__Extracted information__
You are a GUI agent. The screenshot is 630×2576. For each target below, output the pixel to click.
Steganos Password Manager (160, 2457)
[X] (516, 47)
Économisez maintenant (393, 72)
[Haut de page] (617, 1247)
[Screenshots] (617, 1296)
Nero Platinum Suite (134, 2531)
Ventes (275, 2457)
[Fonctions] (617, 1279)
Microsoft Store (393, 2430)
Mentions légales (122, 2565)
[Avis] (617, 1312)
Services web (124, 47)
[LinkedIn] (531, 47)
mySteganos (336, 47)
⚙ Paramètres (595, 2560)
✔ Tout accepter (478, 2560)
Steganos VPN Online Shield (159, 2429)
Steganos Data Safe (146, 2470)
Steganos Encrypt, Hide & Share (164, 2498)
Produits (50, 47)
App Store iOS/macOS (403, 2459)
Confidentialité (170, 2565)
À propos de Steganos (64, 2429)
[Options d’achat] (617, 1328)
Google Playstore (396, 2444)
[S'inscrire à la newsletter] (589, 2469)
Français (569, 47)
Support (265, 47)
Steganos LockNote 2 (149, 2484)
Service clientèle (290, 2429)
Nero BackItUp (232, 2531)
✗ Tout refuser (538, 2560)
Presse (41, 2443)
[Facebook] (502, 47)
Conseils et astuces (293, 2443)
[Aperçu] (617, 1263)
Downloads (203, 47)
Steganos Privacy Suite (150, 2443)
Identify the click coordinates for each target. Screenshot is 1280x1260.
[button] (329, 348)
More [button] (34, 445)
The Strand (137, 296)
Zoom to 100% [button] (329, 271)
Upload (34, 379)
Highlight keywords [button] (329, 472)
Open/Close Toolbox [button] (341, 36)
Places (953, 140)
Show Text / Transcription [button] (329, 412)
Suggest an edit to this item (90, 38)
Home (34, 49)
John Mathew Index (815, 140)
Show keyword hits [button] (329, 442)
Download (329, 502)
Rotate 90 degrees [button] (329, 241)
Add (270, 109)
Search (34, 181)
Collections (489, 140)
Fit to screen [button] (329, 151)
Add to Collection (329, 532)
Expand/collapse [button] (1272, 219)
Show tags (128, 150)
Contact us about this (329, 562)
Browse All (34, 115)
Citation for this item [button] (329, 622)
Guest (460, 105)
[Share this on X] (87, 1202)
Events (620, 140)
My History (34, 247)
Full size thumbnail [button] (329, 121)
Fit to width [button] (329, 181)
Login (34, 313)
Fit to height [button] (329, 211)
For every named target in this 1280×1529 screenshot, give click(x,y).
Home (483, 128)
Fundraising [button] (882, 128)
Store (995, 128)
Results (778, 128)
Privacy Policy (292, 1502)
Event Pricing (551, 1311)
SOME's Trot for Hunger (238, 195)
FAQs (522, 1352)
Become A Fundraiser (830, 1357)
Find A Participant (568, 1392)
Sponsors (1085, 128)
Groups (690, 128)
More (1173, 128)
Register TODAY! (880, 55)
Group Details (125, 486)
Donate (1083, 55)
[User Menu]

__Exercise directions__
Print out the entire listing. Keep every line exact.

__Your response__
You are a GUI agent. The screenshot is 630×2576. For each target below, output the pixel to click.
Steganos Password Manager (160, 2457)
[X] (516, 47)
Économisez maintenant (393, 72)
[Haut de page] (617, 1247)
[Screenshots] (617, 1296)
Nero Platinum Suite (134, 2531)
Ventes (275, 2457)
[Fonctions] (617, 1279)
Microsoft Store (393, 2430)
Mentions légales (122, 2565)
[Avis] (617, 1312)
Services web (124, 47)
[LinkedIn] (531, 47)
mySteganos (336, 47)
⚙ Paramètres (595, 2560)
✔ Tout accepter (478, 2560)
Steganos VPN Online Shield (159, 2429)
Steganos Data Safe (146, 2470)
Steganos Encrypt, Hide & Share (164, 2498)
Produits (50, 47)
App Store iOS/macOS (403, 2459)
Confidentialité (170, 2565)
À propos de Steganos (64, 2429)
[Options d’achat] (617, 1328)
Google Playstore (396, 2444)
[S'inscrire à la newsletter] (589, 2469)
Français (569, 47)
Support (265, 47)
Steganos LockNote 2 (149, 2484)
Service clientèle (290, 2429)
Nero BackItUp (232, 2531)
✗ Tout refuser (538, 2560)
Presse (41, 2443)
[Facebook] (502, 47)
Conseils et astuces (293, 2443)
[Aperçu] (617, 1263)
Downloads (203, 47)
Steganos Privacy Suite (150, 2443)
Identify the click coordinates for each target. Screenshot is 1280x1260.
[button] (329, 348)
More [button] (34, 445)
The Strand (137, 296)
Zoom to 100% [button] (329, 271)
Upload (34, 379)
Highlight keywords [button] (329, 472)
Open/Close Toolbox [button] (341, 36)
Places (953, 140)
Show Text / Transcription [button] (329, 412)
Suggest an edit to this item (90, 38)
Home (34, 49)
John Mathew Index (815, 140)
Show keyword hits [button] (329, 442)
Download (329, 502)
Rotate 90 degrees [button] (329, 241)
Add (270, 109)
Search (34, 181)
Collections (489, 140)
Fit to screen [button] (329, 151)
Add to Collection (329, 532)
Expand/collapse [button] (1272, 219)
Show tags (128, 150)
Contact us about this (329, 562)
Browse All (34, 115)
Citation for this item [button] (329, 622)
Guest (460, 105)
[Share this on X] (87, 1202)
Events (620, 140)
My History (34, 247)
Full size thumbnail [button] (329, 121)
Fit to width [button] (329, 181)
Login (34, 313)
Fit to height [button] (329, 211)
For every named target in this 1280×1529 screenshot, give click(x,y).
Home (483, 128)
Fundraising [button] (882, 128)
Store (995, 128)
Results (778, 128)
Privacy Policy (292, 1502)
Event Pricing (551, 1311)
SOME's Trot for Hunger (238, 195)
FAQs (522, 1352)
Become A Fundraiser (830, 1357)
Find A Participant (568, 1392)
Sponsors (1085, 128)
Groups (690, 128)
More (1173, 128)
Register TODAY! (880, 55)
Group Details (125, 486)
Donate (1083, 55)
[User Menu]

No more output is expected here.